このブログの主題はアメリカの首都ワシントンからみての政治や安保、外交などですので、柔道というのは奇異に思われるかも知れません。

しかし私が柔道を話題にするのは、柔道が「日本と世界」とか「日本からの対外発信」という主題にかかわるからです。日本で生まれ、育ち、国際社会に広まっていった事物で、柔道ほど全世界に普及したものも、まずありません。日本の事物が国際基準となりうる例証です。

ワシントンでもジョージタウン大学のなかに「ジョージタウン大学・ワシントン柔道クラブ」という大きな道場があって、アメリカ人だけでなく、他の諸国からの男女が多数、日本から発展した柔道の練習に励んでいます。日本の柔道の国際性のまさに縮図です。

この柔道クラブには子供たちもやってきます。アメリカ人の少年少女がほとんどですが、そのなかにはフランス人やペルー人の子供たちも入っています。そんな外国の子供たちが「礼!」とか「始め!」という日本語の号令に合わせて、日本の柔道に没頭する光景は柔道の国際性とともに、「日本」の普遍性をも感じさせます。

しかしこの「ワシントン柔道クラブ」にいつも通ってくる子供の一人にごく最近、悲劇が起きました。夢にも想像のできなかった悲惨な出来事でした。そのことを書いた記事をまず、以下に紹介します。

【外信コラム】ポトマック通信 ある少女の死
2008年02月01日 産経新聞 東京朝刊 国際面

 日ごろ通う「ジョージタウン大学・ワシントン柔道クラブ」では11歳のクロイ・バッセさんは人気者だった。フランス人の父、ベトナム人の母を持つこの少女は医学者の父がワシントン地区の米国立衛生研究所(NIH)に勤めるため地元の学校に通い、2年ほど前にこのクラブに入門してきた。

 小柄で細身、笑顔が優しいクロイさんは柔道となると、敏速に動き、果敢に攻め、昨年秋に慶応大学選手団を連れて訪れた同大学の朝飛大師範までを絶賛させたほどだった。朝飛師範といえば、日本でも有数の少年少女柔道の指導者である。

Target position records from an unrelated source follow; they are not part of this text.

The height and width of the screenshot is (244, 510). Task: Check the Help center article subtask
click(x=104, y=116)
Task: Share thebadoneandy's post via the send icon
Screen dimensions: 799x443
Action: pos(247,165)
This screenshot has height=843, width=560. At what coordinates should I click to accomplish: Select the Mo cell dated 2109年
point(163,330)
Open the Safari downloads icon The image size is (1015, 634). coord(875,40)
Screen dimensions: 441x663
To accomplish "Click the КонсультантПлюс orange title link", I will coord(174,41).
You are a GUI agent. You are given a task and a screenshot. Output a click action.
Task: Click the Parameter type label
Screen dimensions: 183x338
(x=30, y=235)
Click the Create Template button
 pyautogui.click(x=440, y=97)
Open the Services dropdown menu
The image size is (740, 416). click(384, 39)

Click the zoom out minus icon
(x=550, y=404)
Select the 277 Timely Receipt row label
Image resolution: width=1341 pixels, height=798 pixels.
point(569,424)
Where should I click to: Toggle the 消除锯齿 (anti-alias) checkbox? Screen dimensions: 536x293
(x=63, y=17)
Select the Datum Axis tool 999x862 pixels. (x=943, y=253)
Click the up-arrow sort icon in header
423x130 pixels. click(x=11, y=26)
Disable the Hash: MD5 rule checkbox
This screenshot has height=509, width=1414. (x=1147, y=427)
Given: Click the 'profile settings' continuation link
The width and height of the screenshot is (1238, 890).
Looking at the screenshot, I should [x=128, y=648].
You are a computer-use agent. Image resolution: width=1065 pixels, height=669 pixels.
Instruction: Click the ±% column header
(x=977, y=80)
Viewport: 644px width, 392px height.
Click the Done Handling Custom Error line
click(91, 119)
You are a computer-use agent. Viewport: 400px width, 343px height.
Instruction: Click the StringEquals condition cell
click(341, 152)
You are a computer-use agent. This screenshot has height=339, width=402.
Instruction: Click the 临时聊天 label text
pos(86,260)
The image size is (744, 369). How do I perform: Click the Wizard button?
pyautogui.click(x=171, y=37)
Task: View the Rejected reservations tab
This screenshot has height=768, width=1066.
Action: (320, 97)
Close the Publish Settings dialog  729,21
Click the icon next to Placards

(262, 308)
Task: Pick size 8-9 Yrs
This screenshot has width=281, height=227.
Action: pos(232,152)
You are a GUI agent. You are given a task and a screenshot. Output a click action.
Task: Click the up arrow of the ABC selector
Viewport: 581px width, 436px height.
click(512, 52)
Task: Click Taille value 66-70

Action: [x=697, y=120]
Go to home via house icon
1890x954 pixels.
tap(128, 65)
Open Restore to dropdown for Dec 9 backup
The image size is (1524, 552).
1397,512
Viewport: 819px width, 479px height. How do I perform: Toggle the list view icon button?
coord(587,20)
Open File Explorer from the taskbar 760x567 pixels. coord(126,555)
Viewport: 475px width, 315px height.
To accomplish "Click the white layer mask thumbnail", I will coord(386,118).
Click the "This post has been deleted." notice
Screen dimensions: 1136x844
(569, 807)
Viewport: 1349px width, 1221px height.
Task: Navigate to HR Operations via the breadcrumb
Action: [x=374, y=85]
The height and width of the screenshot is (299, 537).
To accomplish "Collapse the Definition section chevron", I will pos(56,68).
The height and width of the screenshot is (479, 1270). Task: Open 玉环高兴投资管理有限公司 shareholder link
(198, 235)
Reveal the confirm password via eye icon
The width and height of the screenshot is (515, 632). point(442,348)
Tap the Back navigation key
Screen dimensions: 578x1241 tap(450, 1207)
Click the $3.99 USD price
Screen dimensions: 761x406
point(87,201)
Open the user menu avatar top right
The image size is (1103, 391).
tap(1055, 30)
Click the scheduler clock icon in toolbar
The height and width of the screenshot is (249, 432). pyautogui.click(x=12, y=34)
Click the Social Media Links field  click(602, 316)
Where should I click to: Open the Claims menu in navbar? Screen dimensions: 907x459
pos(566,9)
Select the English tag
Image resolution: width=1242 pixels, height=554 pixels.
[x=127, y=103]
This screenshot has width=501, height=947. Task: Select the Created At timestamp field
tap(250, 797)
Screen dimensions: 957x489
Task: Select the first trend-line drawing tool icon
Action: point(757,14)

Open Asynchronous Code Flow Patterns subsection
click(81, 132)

 クロイさんは入門当初から技を教えた私にもなつき、遅れて道場に入る私をみると、いつもにっこりと笑い、手を振ってくれた。そのクロイさんが死んだという報はクラブの全員に衝撃を与えた。

 12月末、父親の故郷のフランスの地方に滞在していた彼女は古い湯沸かし装置からの一酸化炭素の中毒で事故死したのだという。悲報が柔道クラブにもたらされたのは新年に入ってからだった。全員がしばらくは黙りこんでしまうほど唐突で残酷な知らせだった。彼女と親しかった米国人の子供たちはやがて声をあげて泣き出した。

 柔道を通じての国際交流にはこんな意外な事態もあるのかと感慨に襲われた。(古森義久)

そのクロイさんは下の写真の右端に写っています。5人の子供のなかで一番、背が高くみえる少女です。この少女が事故死してしまったのです。
なお背後に立っているアメリカ人男性は「ワシントン柔道クラブ」の師範の一人、タッド・ノルス弁護士です。




上の写真は昨年5月、ワシントン近郊のメリーランド州での柔道大会に出場した「ワシントン柔道クラブ」の子供たちの一部です。この大会でクロイさんは3人ほどに勝って、昇級しました。

クロイさんはどういうわけか、柔道がすっかり好きになって、付き添いの父親を逆に引っ張るようにして、クラブに毎週、通ってきました。練習も熱心でした。相手にがっちりと組んで、大内刈、大外刈という技を果敢にかけて、攻めるのです。私も頻繁に稽古の相手になっていました。

日本とはおよそ縁のないクロイさんが日本の柔道に熱中していたのです。
そして普通ならまったくかかわりのない日本人の新聞記者の私とも、組みあって、投げあうという体のぶつけあいまでしていたのです。柔道というきずながそうさせたのです。
これこそ柔道の普遍性、国際性だといえましょう。

クロイさんの笑顔を思い出し、その冥福を祈りながら、そんなことを考えた次第です。